Through my studies at Southeastern, I began to grow more and more passionate about church revitalization and church replanting. I remember wrestling with the thought, “What about the churches that are dying?” God gave me a desire to serve in a setting where the Spirit of God would take a dying congregation and move it toward multiplication.

Gospel Friendships

At Southeastern, God showed me the importance of gospel friendships. As I watched friends be sent throughout the entire globe, I grew discouraged. There I was, sitting in Wake Forest, while others were articulating their gospel call to foreign countries, urban settings or rural churches. It was hard to watch friends “Go” while God was telling me “Wait.”

I sit here now, reflecting on this time, and smile. I am now serving the Lord in a church replant in Charleston, SC. Just last week, I reached out to a friend in Louisiana with questions about their Sunday morning gathering.
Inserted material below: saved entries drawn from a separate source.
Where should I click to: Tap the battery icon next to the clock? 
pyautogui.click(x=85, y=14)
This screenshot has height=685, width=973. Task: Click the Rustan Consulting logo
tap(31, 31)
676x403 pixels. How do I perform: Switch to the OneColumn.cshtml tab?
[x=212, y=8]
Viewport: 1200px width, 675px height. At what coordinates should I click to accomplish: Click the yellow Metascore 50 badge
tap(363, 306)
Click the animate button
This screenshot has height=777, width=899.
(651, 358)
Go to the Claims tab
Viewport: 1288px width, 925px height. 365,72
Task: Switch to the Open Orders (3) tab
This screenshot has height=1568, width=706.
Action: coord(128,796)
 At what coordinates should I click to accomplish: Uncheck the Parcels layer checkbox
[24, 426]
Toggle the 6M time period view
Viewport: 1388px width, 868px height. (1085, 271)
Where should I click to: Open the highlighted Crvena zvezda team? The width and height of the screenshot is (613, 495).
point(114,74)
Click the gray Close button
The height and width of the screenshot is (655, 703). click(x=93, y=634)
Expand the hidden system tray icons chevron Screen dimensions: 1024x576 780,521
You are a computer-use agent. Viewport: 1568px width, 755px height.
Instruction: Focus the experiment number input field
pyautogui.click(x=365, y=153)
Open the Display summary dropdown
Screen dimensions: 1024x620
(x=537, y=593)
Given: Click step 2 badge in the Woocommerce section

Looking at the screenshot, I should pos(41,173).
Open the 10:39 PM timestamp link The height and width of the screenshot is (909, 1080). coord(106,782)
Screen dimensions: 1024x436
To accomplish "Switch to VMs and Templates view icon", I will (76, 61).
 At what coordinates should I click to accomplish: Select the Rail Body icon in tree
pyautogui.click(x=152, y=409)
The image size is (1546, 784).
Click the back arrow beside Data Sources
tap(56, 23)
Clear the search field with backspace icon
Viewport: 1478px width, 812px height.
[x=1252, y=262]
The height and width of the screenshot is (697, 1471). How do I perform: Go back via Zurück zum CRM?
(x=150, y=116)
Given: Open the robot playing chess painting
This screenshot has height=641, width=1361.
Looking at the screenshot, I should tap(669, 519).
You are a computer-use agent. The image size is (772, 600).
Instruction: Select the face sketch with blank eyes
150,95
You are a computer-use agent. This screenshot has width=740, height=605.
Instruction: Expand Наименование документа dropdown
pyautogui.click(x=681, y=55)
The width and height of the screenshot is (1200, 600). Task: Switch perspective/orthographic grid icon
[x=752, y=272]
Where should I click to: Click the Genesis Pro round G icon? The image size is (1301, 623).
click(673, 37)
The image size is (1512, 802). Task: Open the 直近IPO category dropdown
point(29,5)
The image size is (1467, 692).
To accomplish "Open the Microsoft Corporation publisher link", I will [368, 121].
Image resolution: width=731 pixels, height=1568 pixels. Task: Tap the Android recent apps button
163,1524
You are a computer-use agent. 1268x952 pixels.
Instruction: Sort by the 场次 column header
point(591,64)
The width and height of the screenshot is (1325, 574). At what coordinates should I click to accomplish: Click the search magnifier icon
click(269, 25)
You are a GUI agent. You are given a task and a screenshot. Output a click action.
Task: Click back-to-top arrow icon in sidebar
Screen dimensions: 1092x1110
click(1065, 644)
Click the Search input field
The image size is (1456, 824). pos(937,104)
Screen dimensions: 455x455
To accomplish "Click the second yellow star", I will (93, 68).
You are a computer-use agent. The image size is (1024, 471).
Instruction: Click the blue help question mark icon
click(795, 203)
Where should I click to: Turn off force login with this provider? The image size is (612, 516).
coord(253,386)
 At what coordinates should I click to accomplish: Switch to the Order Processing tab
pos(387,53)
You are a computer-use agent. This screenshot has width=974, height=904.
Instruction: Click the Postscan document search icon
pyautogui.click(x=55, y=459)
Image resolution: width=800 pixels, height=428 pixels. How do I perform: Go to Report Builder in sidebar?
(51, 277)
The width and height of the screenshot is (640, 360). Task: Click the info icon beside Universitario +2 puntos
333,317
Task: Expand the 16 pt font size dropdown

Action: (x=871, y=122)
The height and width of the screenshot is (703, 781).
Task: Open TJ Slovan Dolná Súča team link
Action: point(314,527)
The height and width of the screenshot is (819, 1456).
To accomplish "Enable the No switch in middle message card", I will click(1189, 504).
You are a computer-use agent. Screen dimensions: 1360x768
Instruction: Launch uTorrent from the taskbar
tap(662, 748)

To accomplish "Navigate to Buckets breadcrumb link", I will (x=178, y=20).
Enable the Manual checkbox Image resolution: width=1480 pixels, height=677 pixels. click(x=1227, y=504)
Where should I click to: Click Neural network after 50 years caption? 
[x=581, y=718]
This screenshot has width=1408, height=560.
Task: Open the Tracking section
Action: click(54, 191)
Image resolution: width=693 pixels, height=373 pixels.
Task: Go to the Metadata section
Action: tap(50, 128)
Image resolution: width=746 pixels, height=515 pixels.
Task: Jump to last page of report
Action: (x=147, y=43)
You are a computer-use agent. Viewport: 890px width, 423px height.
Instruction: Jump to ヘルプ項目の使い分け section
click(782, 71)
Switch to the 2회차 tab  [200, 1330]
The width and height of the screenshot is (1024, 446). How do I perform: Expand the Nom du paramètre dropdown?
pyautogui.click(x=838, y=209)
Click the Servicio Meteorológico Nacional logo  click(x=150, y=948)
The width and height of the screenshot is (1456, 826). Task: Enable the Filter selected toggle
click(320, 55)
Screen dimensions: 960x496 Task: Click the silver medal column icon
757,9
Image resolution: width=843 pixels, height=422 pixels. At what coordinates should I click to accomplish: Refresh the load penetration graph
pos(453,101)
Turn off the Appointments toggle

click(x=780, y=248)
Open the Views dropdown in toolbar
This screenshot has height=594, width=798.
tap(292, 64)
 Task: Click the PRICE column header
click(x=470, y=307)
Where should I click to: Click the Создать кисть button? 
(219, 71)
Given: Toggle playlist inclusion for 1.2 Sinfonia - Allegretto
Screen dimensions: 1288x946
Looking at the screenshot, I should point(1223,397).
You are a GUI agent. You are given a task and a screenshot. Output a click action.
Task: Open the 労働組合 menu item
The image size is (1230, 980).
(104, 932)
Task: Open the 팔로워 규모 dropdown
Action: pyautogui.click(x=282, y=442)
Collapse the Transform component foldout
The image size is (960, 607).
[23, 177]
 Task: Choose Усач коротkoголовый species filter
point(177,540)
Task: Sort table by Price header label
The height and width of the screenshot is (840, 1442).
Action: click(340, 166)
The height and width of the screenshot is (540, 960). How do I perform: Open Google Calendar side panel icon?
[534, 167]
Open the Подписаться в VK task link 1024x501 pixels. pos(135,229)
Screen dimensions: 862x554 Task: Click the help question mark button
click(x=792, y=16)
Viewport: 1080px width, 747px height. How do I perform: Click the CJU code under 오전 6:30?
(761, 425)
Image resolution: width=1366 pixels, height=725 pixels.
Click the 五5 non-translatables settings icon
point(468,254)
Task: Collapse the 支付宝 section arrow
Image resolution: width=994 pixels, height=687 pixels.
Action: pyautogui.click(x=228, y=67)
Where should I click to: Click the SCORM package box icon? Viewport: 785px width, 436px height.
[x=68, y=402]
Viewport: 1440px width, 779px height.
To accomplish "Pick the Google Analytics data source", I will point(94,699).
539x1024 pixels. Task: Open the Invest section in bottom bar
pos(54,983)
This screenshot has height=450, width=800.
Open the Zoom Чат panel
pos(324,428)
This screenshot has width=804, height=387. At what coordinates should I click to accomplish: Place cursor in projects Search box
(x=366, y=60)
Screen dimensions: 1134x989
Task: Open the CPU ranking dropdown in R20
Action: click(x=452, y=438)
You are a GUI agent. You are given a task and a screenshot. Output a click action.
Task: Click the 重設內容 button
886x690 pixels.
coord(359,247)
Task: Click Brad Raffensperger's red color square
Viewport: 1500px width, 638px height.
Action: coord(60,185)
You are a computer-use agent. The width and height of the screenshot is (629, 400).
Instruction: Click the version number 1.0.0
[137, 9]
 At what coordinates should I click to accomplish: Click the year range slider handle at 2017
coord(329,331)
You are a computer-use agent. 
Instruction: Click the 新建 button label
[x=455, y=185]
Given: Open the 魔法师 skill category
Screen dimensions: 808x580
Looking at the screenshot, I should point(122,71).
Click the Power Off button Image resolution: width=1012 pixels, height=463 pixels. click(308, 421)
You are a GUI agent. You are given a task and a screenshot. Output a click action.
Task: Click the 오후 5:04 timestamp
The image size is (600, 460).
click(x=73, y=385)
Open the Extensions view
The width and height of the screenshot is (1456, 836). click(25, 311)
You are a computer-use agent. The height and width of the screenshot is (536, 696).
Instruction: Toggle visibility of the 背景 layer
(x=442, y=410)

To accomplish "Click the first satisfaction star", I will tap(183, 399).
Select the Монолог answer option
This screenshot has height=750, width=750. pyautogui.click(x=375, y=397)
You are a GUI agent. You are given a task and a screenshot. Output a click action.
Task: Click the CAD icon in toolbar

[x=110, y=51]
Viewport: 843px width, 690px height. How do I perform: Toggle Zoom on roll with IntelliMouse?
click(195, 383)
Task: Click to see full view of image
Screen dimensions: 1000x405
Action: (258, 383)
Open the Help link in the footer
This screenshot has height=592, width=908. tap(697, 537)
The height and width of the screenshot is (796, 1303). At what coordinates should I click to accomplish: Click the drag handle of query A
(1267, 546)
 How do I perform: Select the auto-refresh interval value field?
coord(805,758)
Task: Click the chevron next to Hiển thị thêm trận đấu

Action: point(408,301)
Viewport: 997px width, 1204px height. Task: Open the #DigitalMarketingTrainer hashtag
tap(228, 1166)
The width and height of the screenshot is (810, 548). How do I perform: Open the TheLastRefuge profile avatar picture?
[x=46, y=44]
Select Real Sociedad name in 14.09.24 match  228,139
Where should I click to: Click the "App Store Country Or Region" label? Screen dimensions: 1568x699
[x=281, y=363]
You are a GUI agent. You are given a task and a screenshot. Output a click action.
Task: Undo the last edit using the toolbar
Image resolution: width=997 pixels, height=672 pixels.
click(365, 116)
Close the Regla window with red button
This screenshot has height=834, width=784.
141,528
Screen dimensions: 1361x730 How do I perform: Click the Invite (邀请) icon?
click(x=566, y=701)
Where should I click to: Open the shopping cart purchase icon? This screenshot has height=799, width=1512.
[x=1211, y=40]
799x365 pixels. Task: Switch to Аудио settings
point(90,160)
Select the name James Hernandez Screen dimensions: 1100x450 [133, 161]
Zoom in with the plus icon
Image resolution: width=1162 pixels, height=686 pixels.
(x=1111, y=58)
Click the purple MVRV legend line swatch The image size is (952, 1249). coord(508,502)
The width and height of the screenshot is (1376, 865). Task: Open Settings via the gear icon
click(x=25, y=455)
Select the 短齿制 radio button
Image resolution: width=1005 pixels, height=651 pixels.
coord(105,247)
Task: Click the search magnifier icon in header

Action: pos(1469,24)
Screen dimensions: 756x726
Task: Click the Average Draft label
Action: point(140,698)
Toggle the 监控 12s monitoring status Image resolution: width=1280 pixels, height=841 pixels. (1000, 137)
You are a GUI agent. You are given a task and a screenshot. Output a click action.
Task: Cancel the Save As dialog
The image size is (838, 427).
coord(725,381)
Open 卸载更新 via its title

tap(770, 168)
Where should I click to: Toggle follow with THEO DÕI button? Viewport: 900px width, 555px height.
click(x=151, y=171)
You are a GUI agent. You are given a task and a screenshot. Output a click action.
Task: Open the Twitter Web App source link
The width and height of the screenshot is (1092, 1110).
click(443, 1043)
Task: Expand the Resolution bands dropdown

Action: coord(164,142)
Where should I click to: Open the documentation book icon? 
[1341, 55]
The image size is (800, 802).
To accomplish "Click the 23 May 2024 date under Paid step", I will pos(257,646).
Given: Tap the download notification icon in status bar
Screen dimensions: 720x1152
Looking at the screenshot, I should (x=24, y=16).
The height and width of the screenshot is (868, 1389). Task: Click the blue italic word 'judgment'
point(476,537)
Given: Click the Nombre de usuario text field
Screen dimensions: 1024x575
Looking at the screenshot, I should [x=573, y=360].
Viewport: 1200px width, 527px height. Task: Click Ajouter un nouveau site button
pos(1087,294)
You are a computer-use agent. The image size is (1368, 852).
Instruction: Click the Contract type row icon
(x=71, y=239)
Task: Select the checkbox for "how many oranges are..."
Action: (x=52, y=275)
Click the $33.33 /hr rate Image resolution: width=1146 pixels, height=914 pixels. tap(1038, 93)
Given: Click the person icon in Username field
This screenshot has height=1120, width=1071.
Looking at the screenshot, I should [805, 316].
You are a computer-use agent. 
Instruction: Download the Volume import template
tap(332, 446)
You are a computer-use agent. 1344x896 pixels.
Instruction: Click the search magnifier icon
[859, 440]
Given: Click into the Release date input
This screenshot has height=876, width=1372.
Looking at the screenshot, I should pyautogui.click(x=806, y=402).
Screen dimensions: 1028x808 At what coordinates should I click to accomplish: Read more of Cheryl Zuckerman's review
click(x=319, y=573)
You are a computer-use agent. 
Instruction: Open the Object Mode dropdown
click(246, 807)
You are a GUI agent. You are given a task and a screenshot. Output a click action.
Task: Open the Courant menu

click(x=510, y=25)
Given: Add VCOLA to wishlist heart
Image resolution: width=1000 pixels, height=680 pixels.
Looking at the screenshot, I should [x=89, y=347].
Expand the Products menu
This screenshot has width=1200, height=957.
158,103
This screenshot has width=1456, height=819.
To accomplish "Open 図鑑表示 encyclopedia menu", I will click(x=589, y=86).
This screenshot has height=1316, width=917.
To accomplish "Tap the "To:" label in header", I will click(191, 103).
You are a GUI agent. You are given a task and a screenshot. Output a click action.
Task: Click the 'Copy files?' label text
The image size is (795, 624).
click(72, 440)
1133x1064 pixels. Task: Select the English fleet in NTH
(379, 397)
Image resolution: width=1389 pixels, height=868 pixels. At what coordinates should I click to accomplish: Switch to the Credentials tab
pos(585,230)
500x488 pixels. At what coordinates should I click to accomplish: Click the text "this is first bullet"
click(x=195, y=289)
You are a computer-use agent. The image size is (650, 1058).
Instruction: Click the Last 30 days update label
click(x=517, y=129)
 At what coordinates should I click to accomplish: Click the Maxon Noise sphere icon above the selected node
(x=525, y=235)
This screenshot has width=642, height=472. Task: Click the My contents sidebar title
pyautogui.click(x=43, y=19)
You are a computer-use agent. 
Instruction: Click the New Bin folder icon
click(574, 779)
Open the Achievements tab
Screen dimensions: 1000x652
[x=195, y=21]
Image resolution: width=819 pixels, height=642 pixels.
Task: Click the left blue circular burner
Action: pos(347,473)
I receive monthly updates from a friend who is currently serving in Utah. I have friends who are busy planting a church in Rock Hill, SC. I have a friend currently serving in North Africa and the Middle East. The kingdom is far larger than I could have ever imagined, and God continues to send workers out into the harvest.

Gospel friendships help us to see the Great Commission being actively fulfilled. They help us to see that we are not alone. At Southeastern, God showed me other brothers and sisters who were serious about training, sending and going wherever the Lord wills.

Arthur Ravenel Jr. Bridge over the Cooper River

God gave me a desire to serve in a setting where the Spirit of God would take a dying congregation and move it toward multiplication.

Gospel Fluency

I am also seeing just how beneficial theological education is. Leading in ministry is very difficult. While it’s true that writing a position paper can be a rather daunting task, it’s also true that God uses these assignments to solidify our convictions. It’s as if the Lord is developing muscle memory in us.

Charles Spurgeon said, “Visit many good books, but live in the Bible.” In my time at Southeastern I was consistently challenged to do just this. The number of good books that were “visited” is far more than I was expecting to take in. As I pored over these books and spent time in God’s Word, convictions were clarified.

A few months ago, God helped me to apply what I had learned at Southeasetern. I realized that many are literate in the Scriptures. Many can quote the Bible, many know the truths of God’s Word and can point to theologians who back their perspectives. There, unfortunately, are not as many followers of Jesus who are fluent in the Word.

Gospel fluency is the ability to take the truths of God’s Word, the call to go, and apply them to everyday life and ministry. At Southeastern, God made me both more gospel literate and gospel fluent. He moved me from merely knowing truths to being more fluent and knowing how to apply truths.

Application

So how do these two ideas collide? How do we take gospel friendship and gospel fluency from being ideas or concepts and move them toward mobilizing God’s people?

At Centerpoint Church, we are pressing into gospel friendship by encouraging our congregation to celebrate and partner with other churches in our area. We are building relationships with other local pastors in hopes that God would align us as we seek to take the gospel to North Charleston, SC. We believe that we are better when serving together, and desire to see healthy, multiplying, gospel-centered local churches.

We are leading our church to be fluent in the gospel through expositional preaching. With each message, we challenge our congregation to put faith into practice. We desire that our members take the gospel to their friends, family, coworkers and neighbors. We desire that every man, woman or child has multiple opportunities to see, hear, and respond to the gospel.

Southeastern Seminary helped to solidify biblical convictions. These convictions are helping our team to take slow, meaningful steps as we seek to make disciples of Jesus.

Tyler Daniel is seeking to further the Great Commission by discipling his congregation to put their faith into practice.